The cyclic and karmic quality of the stories is what grabbed me by the time I finished this book. The story was about time passage and setting just as much as about individual souls and customs. Feeling words detailed environments and inner thoughts of key characters making me feel I was there observing the whole while.
Danner included impressionable interactions between outside forces and human endurance. At the same time, Craig precisely shone light on the uncertain and delicate nature of ourselves proving assumptions and expectations may be our worst enemies.
The book contains strong images you will not forget!

Rating: 3 stars
Summary: See the world
Review: Craig Danner's Himalayan Dhaba interested me enough that I recommended it to my book club. Danner's description of a small mountain village is very vivid. His characters are equally well drawn. We are intially transported to the mountain via the voice of Dr. Mary, a recent widow. While she seeks solace and healing in a culture that is completely foreign to her we are drawn into a world of poverty, simplicity, religion and conflicting Western values. Mr. Danner's writing is poetic and thought provoking. I enjoyed the book very much, but do wish there were fewer primary characters. At times, it was difficult to distinguish all of them. I look forward to reading his next novel!

Rating: 3 stars
Summary: Himalayan Dhaba--traveling medicine
Review: Lyrical story of a widowed doctor who travels to the far corner of the world seeking to heal and be healed. Unusual characters and setting. The book can be hard to follow at times--the voices of the main characters blur along with their experiences, and the narrative feels more like a set of short stories than one continuous arc. But there are honest --shocking-- images of the physicality and emotion of human experience.

Rating: 4 stars
Summary: Riveting Stories Within the Story
Review: This book was suggested to me by a good friend as a worthwhile and enjoyable read.
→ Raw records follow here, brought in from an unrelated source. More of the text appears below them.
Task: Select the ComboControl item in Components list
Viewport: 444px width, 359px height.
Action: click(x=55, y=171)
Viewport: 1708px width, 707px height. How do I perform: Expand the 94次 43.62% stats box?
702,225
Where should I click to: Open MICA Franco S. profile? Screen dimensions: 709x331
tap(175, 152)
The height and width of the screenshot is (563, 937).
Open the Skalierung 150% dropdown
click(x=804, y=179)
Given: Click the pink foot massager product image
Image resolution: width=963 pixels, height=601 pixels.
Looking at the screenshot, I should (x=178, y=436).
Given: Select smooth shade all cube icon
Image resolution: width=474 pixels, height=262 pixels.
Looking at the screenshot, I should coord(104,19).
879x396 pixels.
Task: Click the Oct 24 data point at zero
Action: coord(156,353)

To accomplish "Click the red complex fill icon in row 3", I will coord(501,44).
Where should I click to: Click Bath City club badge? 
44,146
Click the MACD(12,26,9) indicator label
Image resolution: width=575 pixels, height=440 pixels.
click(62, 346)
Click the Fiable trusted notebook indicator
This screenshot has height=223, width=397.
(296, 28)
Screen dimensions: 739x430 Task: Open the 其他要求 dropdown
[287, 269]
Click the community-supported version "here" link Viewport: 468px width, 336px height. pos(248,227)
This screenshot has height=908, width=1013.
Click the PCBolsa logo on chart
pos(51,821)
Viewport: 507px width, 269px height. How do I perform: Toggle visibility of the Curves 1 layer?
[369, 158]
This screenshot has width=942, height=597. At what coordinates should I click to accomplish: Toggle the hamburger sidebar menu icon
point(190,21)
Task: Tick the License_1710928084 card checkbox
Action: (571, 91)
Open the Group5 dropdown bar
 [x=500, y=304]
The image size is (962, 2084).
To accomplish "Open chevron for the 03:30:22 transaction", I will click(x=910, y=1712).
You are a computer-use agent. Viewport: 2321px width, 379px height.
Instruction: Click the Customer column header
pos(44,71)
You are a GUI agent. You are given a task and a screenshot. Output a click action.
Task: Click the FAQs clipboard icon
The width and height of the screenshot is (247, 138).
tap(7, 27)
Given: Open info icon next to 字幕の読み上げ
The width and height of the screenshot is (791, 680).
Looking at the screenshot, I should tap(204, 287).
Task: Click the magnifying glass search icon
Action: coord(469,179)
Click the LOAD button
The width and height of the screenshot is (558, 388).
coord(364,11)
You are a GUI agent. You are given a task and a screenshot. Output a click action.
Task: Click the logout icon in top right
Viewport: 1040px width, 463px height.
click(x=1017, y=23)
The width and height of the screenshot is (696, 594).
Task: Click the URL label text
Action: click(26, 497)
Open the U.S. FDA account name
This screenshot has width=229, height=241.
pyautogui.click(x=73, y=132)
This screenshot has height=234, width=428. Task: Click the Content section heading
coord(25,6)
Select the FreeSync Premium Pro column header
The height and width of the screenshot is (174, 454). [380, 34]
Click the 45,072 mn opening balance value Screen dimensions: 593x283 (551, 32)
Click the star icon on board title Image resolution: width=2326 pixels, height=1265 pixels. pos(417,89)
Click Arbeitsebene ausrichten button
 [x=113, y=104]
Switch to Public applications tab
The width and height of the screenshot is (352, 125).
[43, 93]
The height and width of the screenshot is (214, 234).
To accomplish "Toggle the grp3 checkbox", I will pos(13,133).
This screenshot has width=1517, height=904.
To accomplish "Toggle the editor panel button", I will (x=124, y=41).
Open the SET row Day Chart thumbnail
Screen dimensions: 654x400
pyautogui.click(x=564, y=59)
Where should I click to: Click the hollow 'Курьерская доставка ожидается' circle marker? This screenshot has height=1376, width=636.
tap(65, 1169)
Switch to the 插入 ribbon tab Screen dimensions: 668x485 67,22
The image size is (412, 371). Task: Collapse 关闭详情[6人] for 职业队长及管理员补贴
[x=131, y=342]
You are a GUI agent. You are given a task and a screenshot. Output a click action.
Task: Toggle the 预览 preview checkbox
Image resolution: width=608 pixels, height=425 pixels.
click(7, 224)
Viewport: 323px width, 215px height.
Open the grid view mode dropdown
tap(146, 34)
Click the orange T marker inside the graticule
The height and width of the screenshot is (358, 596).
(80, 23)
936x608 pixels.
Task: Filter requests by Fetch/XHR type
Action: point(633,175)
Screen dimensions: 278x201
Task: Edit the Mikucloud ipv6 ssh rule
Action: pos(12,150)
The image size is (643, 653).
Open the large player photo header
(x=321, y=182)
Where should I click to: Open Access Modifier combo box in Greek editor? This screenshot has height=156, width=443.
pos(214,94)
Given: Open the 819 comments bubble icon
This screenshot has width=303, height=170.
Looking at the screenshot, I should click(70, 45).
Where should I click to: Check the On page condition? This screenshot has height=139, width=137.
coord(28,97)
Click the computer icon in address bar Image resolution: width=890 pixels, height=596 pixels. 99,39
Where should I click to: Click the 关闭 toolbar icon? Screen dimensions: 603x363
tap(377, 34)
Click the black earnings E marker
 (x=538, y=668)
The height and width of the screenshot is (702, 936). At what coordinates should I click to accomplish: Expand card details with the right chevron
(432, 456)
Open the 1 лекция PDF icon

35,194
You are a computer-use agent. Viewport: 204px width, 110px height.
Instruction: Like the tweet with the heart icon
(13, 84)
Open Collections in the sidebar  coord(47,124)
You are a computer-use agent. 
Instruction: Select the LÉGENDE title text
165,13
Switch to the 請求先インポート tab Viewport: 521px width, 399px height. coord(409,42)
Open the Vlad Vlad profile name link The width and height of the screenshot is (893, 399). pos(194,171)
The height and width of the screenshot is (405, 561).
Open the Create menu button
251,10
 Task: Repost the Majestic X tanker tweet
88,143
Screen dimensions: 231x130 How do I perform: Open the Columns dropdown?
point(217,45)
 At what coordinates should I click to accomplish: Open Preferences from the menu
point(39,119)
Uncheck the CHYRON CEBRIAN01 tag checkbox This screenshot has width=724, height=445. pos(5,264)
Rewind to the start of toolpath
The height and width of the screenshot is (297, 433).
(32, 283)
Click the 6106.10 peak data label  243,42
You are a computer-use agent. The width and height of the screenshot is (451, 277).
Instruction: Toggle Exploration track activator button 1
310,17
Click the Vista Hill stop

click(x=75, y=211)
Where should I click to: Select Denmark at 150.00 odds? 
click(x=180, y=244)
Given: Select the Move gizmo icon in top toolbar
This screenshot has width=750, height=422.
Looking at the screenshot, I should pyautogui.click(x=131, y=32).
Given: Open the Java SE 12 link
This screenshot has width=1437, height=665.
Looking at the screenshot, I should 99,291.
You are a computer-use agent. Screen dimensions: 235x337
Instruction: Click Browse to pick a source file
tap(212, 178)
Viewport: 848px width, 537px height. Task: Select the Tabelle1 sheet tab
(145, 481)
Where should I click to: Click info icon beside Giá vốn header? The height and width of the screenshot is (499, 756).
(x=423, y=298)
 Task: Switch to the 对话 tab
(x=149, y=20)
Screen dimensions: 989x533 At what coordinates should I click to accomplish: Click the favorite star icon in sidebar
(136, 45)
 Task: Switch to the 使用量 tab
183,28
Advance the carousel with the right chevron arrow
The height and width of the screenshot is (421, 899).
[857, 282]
I certainly found the book to be captivating in its details of a wide variety of people, places and events. Danner writes each chapter to stand alone in the telling of his larger story. His descriptions of personal hardships and emotions, in a harsh and backwards land, makes you feel and experience with the characters. The book is different, but very satisfying, and brings all the personal stories together into a "smile-pleasing" conclusion.

Rating: 4 stars
Summary: On the Edge of My Seat in the Himalayans
Review: Through themes of self-knowledge, redemption, isolation, and healing, Craig Danner successfully interweaves the lives of a disparate cast of characters in his Himalayan setting. The story unfolds through multiple persepectives, which I enjoyed even though each voice was not completely distinct. For much of the novel I was more interested in the fate of Doctor Mary and Amond than the other characaters. Near the end of the novel, however, the voices of the other charcters become stronger as the significance of the Hindu culture becomes more prominent. The miscommunications that occur throughout the novel--largely due to a series of unchecked assumptions on the part of many characaters--drive the plot and shape the outcome of the characters' contact with one another. The similarities between the female chararcters become clear at the end as each finds strength within herself and experiences redemption, creating an ending that seems both satifying and realistic.